時代は東京オリンピック後の昭和40年不況が依然として続いていた。学生たちには満足できる就職先が見つからなかった。それならいっそ自分たちで会社を作ろうと、キーヤンは卒業生たちに呼びかけて、広告企画会社「R.R」を立ち上げることになる。

オフィスは京都の中心街にあった。70年安保もだんだんキナ臭くなり、モヤモヤした気分を持てあましていた学生たちが「R.R」を覗くようになる。美大の教室が「R.R」のオフィスに移った。こうして「R.R」は世界のアート情報を取り入れようとしない教育姿勢に不満を抱いていた学生とその仲間たちのたまり場となっていく。

「R.R」とはRepresentative Result(演出効果)の頭文字からとったネーミングである。ロックンロール(R&R)ではなかった。「R.R」が、やがてロックに関わっていくことになろうとは、開設当時、誰も想像だにしていなかった。

やがて、広告企画会社「R.R」の経営は、広告企画だけでは立ち行かなくなった。なにか他社ではやれない売り物がいる。そこで思いついたのが、サイケデリックな空間演出だった。ニューヨークの「エレクトリック・サーカス」で火が付いたサイケデリック.スペースが新しいプレイスポットとして我が国に上陸。

みんな若いだけあって、さっそくこれを取り入れ、サイケデリックな空間演出をするプレイスポットの企画、制作を手掛けた。
こうして「R.R」はサイケデリック空間の企画制作という新しいビジネスを通じて、知らず知らずのうちに時代に導かれて、誰もが経験したこともないイベントをやるオフィスへと変貌していたのである。
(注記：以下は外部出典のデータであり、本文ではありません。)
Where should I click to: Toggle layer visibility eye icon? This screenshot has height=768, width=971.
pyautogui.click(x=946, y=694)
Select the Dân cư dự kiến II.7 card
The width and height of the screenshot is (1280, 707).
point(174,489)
山形不可止、通称GATAは、キーヤンと京美大の同窓生で、「R.R」設立メンバーの一人である。止まるべからず、不可止は本名である。不可止をあえて英訳すれば、ローリング.ストーンとなる。山形はメンバーの中で当時、唯一、中近東、ヨーロッパの旅を経験していた。グローバルな視野で物事を判断できる男で仲間うちでは、誰よりも信頼されていた。

その山形が住む学生寮の隣の部屋に京大電子工学科の北川明がいた。
大人でも難関とされた無線免許を中学生の時、取得した。最年少記録をもつ秀才である。
大学時代は「歩く百科事典」と呼ばれ、その博識ぶりはつとに有名だった。

当時、小田実の「なんでも見てやろう」がベストセラーになっていた。これに刺激を受けて若者たちが海外への旅に憧れた時代である。北川明はこれに便乗して海外旅行の実践本「48ケ国での青春」を著わし、出版した。各国を歩き回り、金がなくなれば血を売って稼ぐといった内容で、信じて旅した若者が気が狂った、とも聞く。
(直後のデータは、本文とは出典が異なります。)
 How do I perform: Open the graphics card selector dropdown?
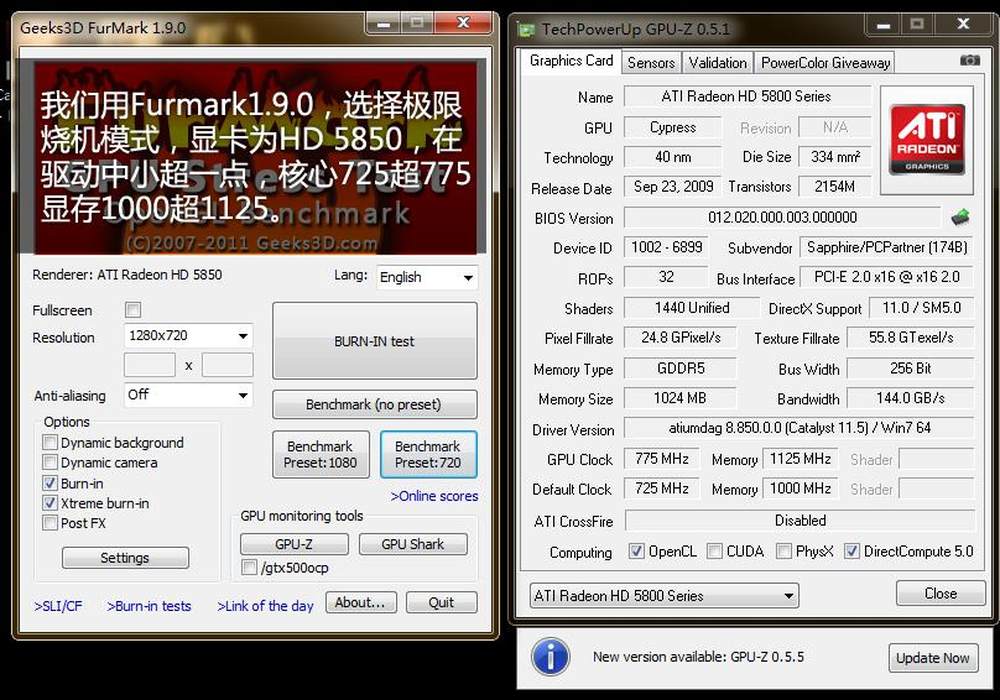pos(663,596)
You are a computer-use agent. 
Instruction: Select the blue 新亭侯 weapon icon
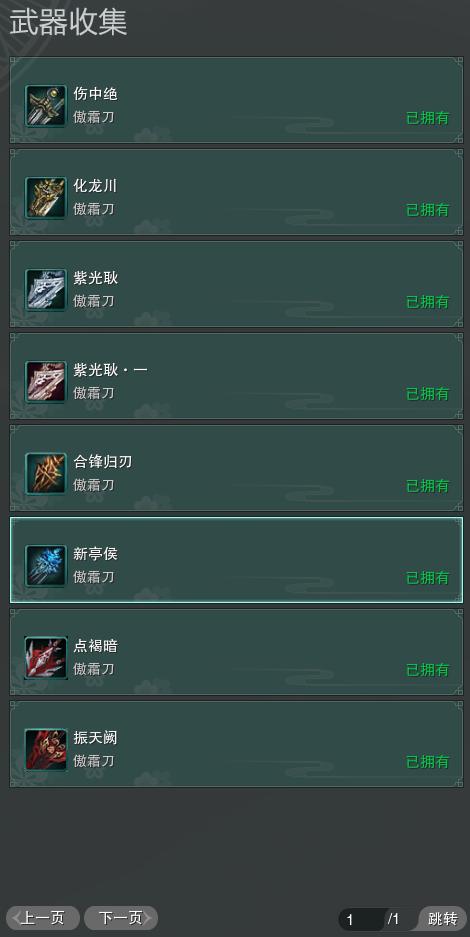46,566
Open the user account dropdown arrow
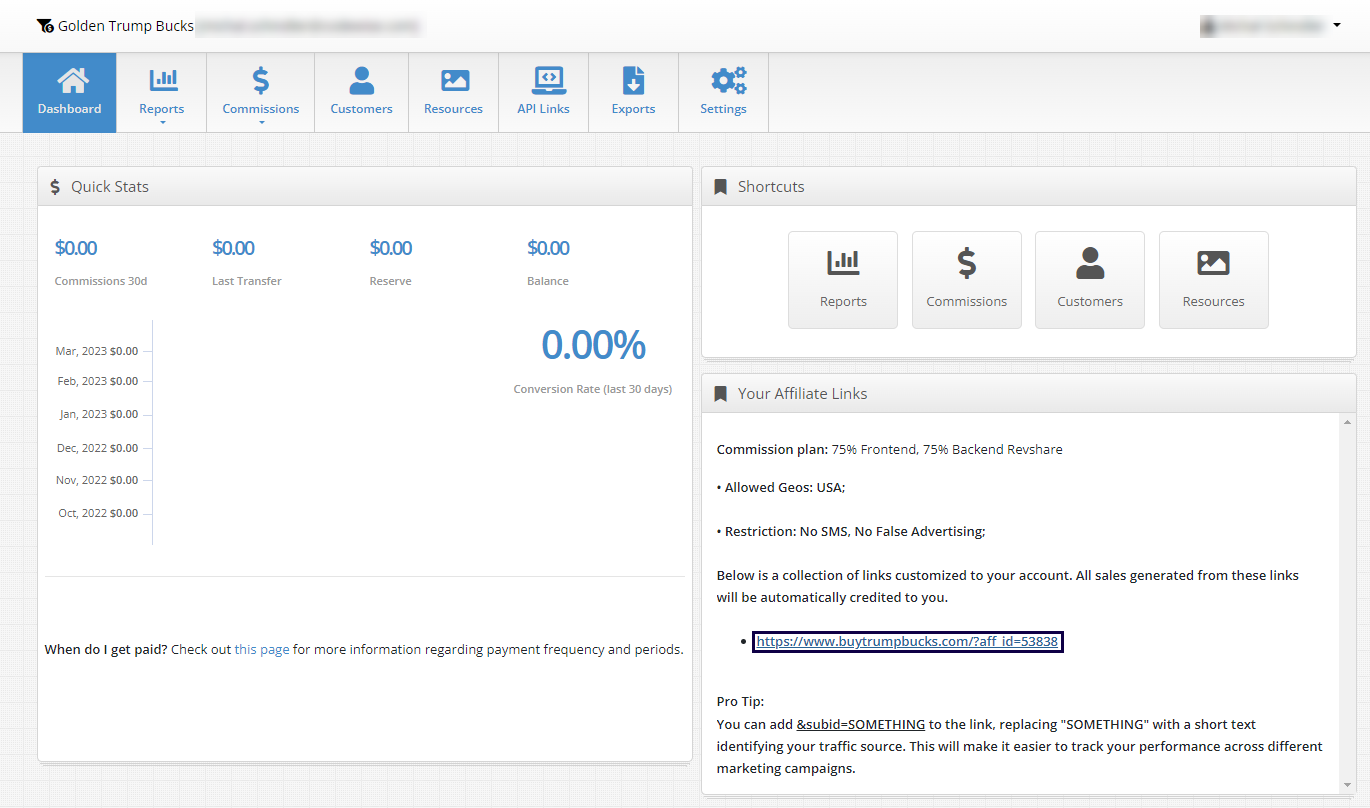The width and height of the screenshot is (1370, 808). (1337, 25)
「48ケ国の青春」に触発され、海外へ出かけた若者たちが帰国して、著者、北川明と山形不可止を頼りに「R.R」を尋ねるようになる。彼らにとって、「R.R」の雰囲気は海外でのカルチャーショックをそのまま受け止めてくれる場と映ったようだ。居心地が良かったのだろう、そのまま居候を始めるのだ。

そのうち、居候を尋ねて、海外で交流のあったヒッピーたちがやってくるようになる。「Far out」「Out of site」「Too much」ヒッピーたちが好んで用いる英語が飛び交うオフィスに「R.R」が様変わりするのに、さほど時間はかからなかった。
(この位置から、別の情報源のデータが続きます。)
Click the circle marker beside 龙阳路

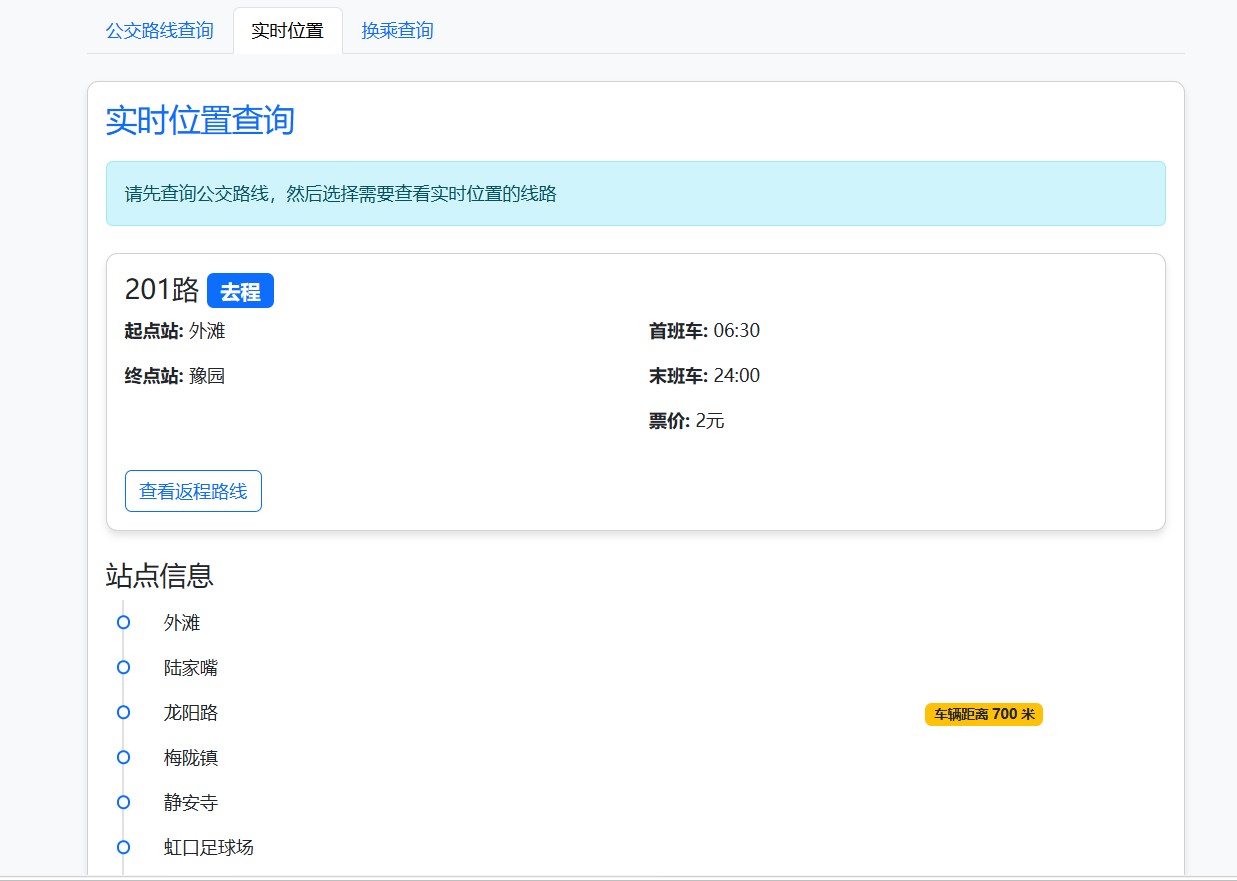(124, 712)
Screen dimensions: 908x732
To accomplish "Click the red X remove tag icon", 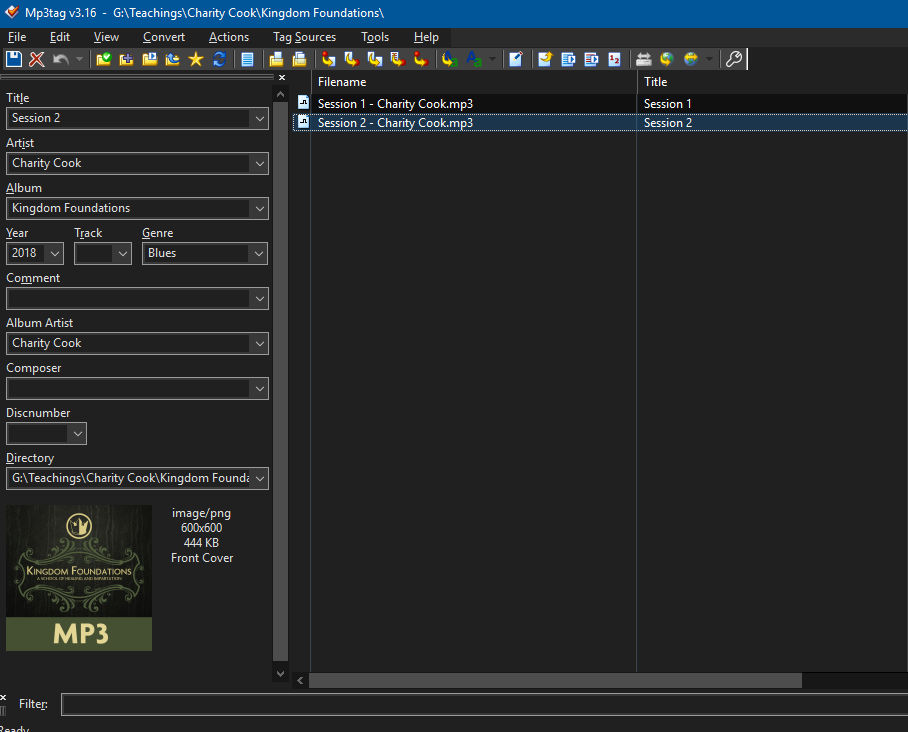I will click(x=37, y=60).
世紀を揺るがすニュースが衛星放送によって世界へ同時放送されるようになった。ケネディ大統領の暗殺に始まり、以後、キング牧師の暗殺、ベトナム戦争、ビートルズの「愛こそすべて」、月面着陸・・・・と続く。良かれ悪しかれ、国境を超え人種を超えて、若者たちが「何をやりたいのか」「何をやるべきか」を問う時代になった。「R.R」につどう若者の多くもグローバリズムに共鳴していた。

サンフランシスコで自然発生的に生まれたフラワーチルドレンと称されるヒッピーたちがもうひとつの文化と価値観を求めて、東洋の神秘を探るべくインドやカトマンズに旅立った。

アレンギンズバークの「禅の教え」に触れたいと、京都を訪ねたフラワーチルドレンたちは、口こみによって、彼らを迎えてくれる若者たちが集う「R.R」の存在を知ることになる。

当時、ウッドストックが国際的雑誌「LIFE」で特集されたが、ロックがお祭り(フェスティバル)となったことは、日本では初めてだった。実験的、なんでもありのTOO MUCHにロックのミュージシャンたちが参加し、国産ロックフェスティバル第一号が誕生することになる。誰でも自由に参加出来たけれど、カッコよさには、こだわったイベントでもあった。

タイトルの「TOO MUCH」は、キーヤンが命名した。「R.R」を訪ねるヒッピーたちが、よく使う英語だった。最高な時、最悪な時、興奮した時、口調を変えて、飛び出してくる言葉である。発音しやすい英語だ。「ネーミングに関して、私には一家言あった。理想や憧れ、教訓などを押しつける名称は嫌いだった。受け取る響きが勝手に解釈され、一人歩きして広がってゆく名称が好きだった」

「TOO MUCH」は、美大生たちの提案から飛び立ち、ロックフェスティバルに化けて行く。イージーライダー、ウッドストック、若者文化はサブカルチャーと称され、政治、経済、宗教を超え、世界に新しい価値を求めた若者たちは70年代に向かうのである。